Publicado 27/01/2026 09:38

A favorita nas eleições da Costa Rica acusa um de seus rivais de tê-la assediado sexualmente.

11 de janeiro de 2026: 11/01/2026, Costa Rica, San José. Tribunal Supremo de Eleições, Debate nacional com os candidatos à presidência para as eleições de 2026.
Europa Press/Contacto/John Duran

MADRID 27 jan. (EUROPA PRESS) - Laura Fernández, candidata oficialista para as eleições deste domingo na Costa Rica, acusou um de seus adversários, Fabricio Alvarado, de tê-la “assediado” quando ela trabalhava como assessora no Parlamento. “Ele me encurralou em um escritório com a falsa promessa de me dar uma Bíblia”, relatou ela.

“Que Deus nos livre de um lobo em pele de cordeiro (...) Em nome das mulheres da Costa Rica, tenho que levantar a minha voz. Quando eu era assessora, assim como muitas outras, recebemos assédio desse senhor”, denunciou na noite de segunda-feira, em pleno debate televisionado, a candidata do Partido Pueblo Soberano (PPSO).

“Comentários passados, fotografias e, o que é mais grave, usando o nome de Deus. Nunca vou esquecer quando ele me encurralou em um escritório com a falsa promessa de me dar uma Bíblia”, revelou Fernández, clara favorita para vencer já no primeiro turno com 40% dos votos, segundo as últimas pesquisas.

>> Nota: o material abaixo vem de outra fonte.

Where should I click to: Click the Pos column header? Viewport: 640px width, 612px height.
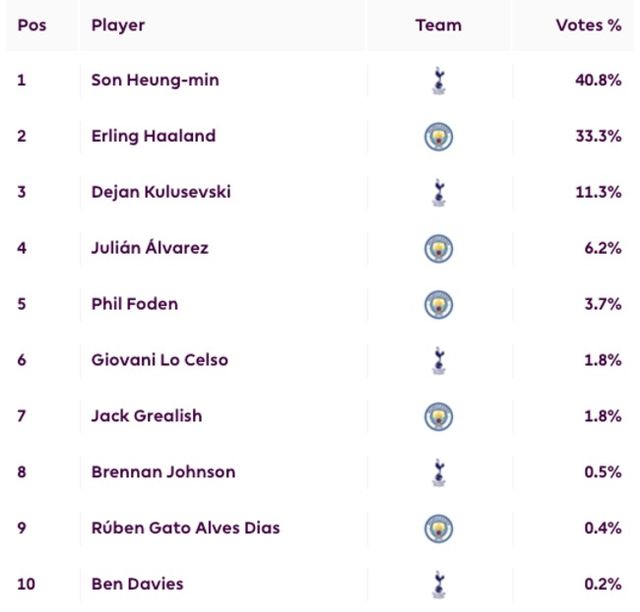click(x=31, y=25)
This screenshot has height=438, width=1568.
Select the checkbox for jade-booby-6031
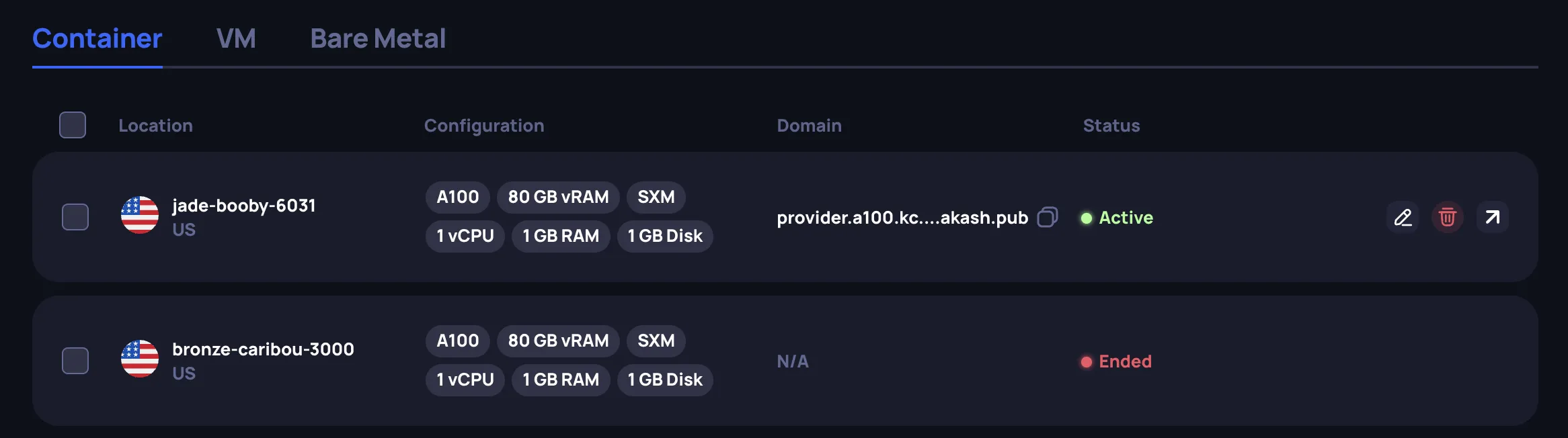coord(74,217)
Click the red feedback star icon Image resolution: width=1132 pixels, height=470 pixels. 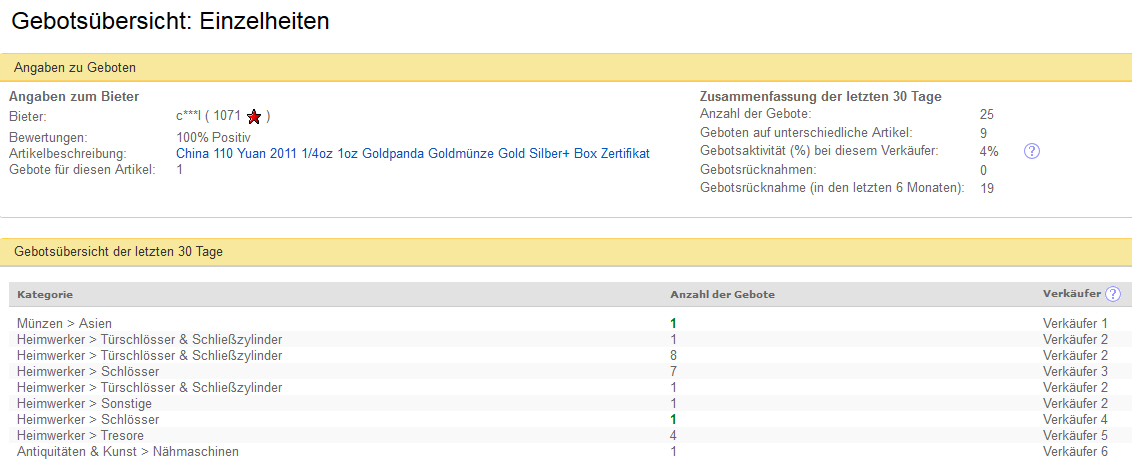pos(254,116)
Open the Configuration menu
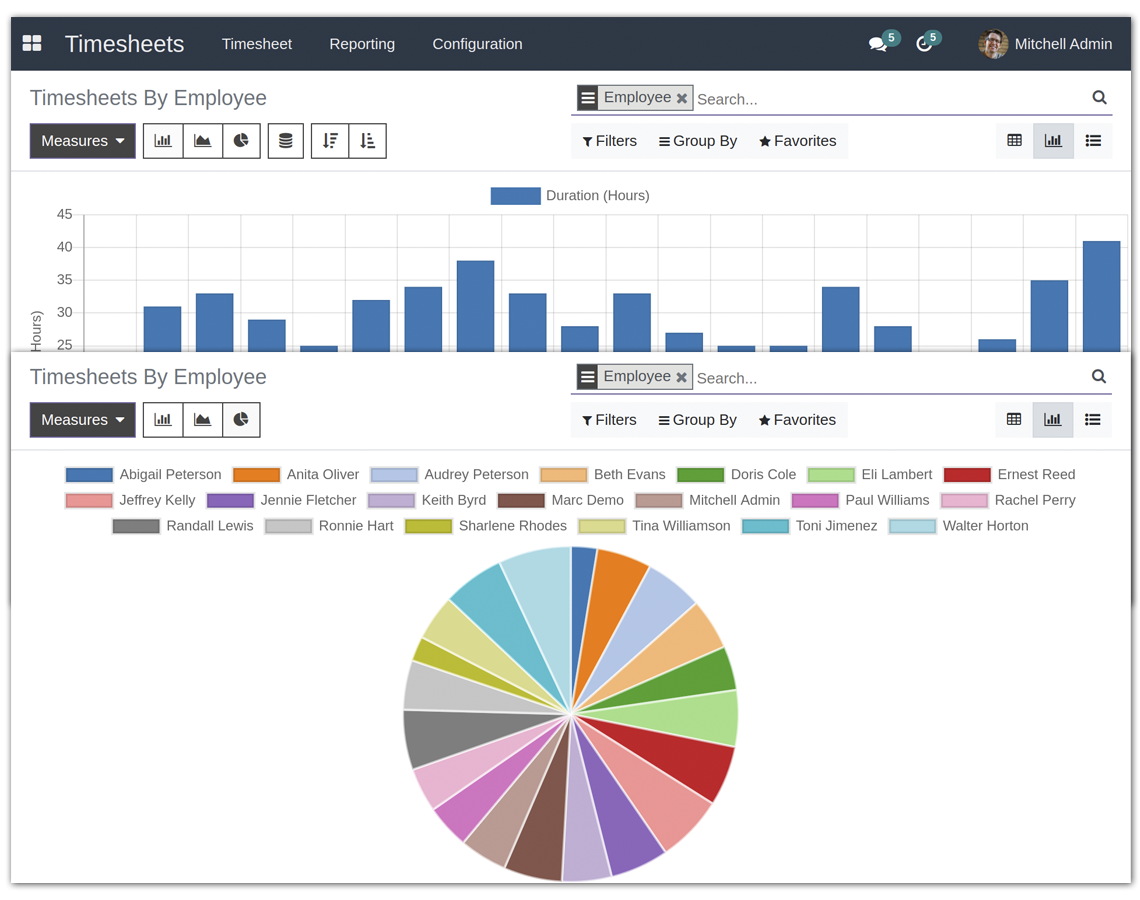1140x900 pixels. 477,44
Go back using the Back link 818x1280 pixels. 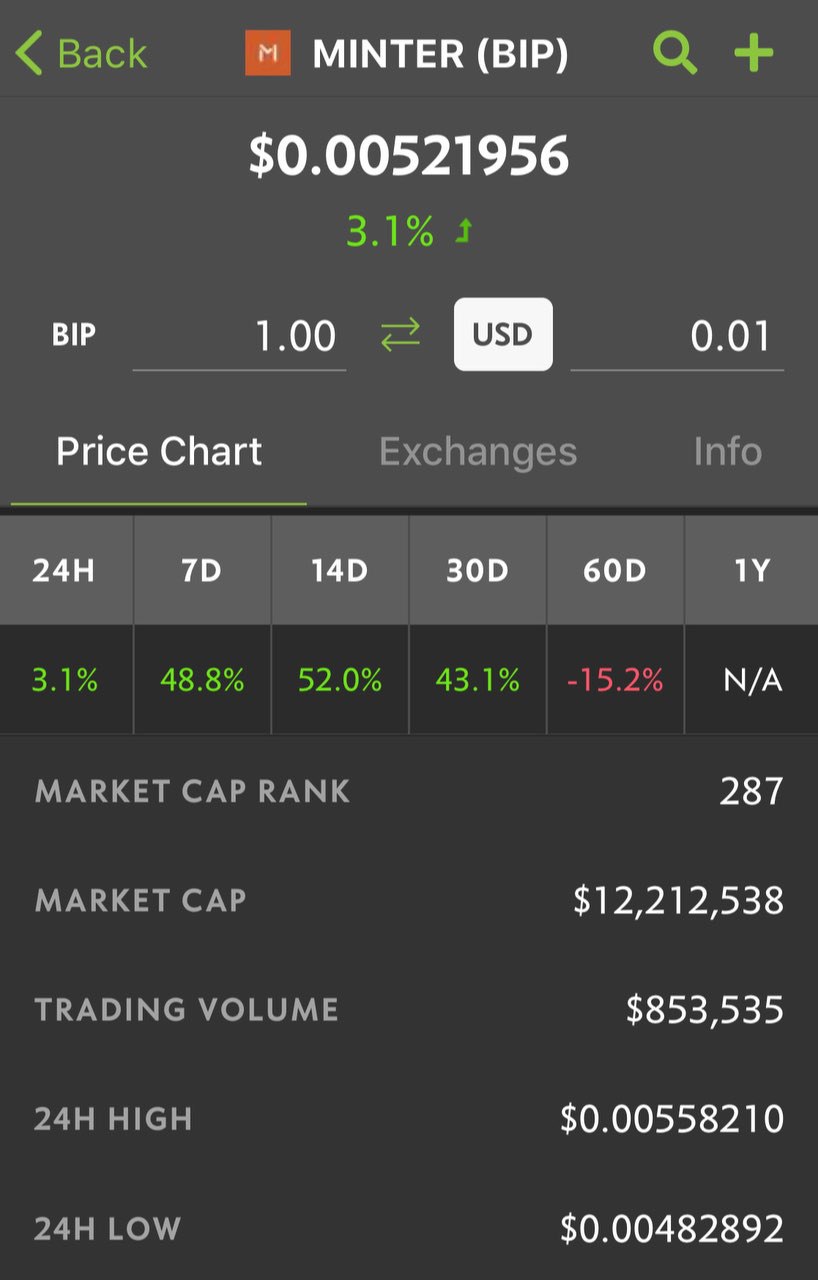coord(102,53)
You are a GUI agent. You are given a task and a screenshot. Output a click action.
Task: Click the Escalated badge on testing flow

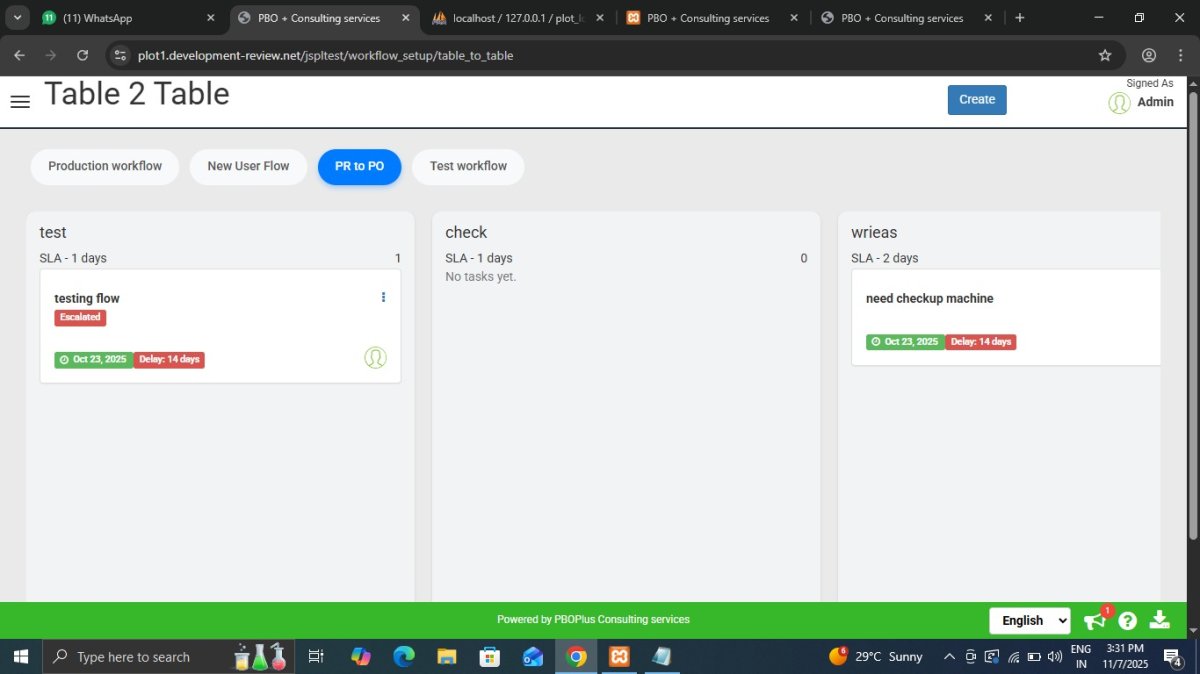80,317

Fernández dirigiu-se às mulheres de seu país, às quais prometeu que “nunca” terá medo de “levantar a voz pela justiça”, assim como pelas “milhares de costarriquenhas que foram vítimas de um monte de porcos”.

O momento mais tenso do debate surgiu depois que Fernández criticou o candidato da Nova República por sua falta de compromisso com os valores tradicionais que tanto defende. Alvarado a acusou de jogo sujo e lembrou que ela fez parte de sua equipe no segundo turno das eleições de 2018.

“Não sei se rio ou choro”, foi a resposta de Alvarado após sair do debate organizado pela Universidade Latina e pela Rádio Columbia. “Isso mostra que essa mulher está realmente obcecada pelo poder”, respondeu o candidato em declarações ao jornal La Nación.

“Hoje ficou claro de onde vinha a campanha suja de que eu vinha falando”, insistiu Alvarado, que, segundo as pesquisas mais recentes, conta com 4% da intenção de voto, números semelhantes aos de outros quatro candidatos, sem contar Fernández, clara favorita com 40% dos votos.

As denúncias de assédio sexual voltam a surgir em uma campanha eleitoral na Costa Rica, depois que nas anteriores foi publicado que o atual presidente, Rodrigo Chaves, foi punido durante seu período no Banco Mundial após a revelação de vários episódios de assédio sexual contra duas funcionárias juniores entre 2008 e 2013.

Chaves minimizou o caso, enquadrando tudo em uma campanha para impedir que ele ganhasse as eleições, como aconteceu no segundo turno, quando ele venceu o ex-presidente José María Figueres Olsen, que por sua vez enfrentava acusações de corrupção durante seu mandato na década de 1990.

Até 20 candidatos se apresentam neste domingo para suceder Chaves, a quem Fernández já prometeu um cargo em seu próximo governo. Ela é uma das cinco mulheres que aparecem nas cédulas eleitorais, nas quais se destacam figuras conhecidas de ciclos anteriores, como a ex-primeira-dama Claudia Dobles, ou antigos candidatos como o conservador Fabricio Alvarado.

Fernández, de 39 anos, apostou em um projeto continuísta, aproveitando a popularidade de Chaves, que encerrará seu mandato com 60% de aprovação, apesar das críticas de um setor do país que alerta para uma possível deriva autoritária, com o Poder Judiciário e a Constituição na mira.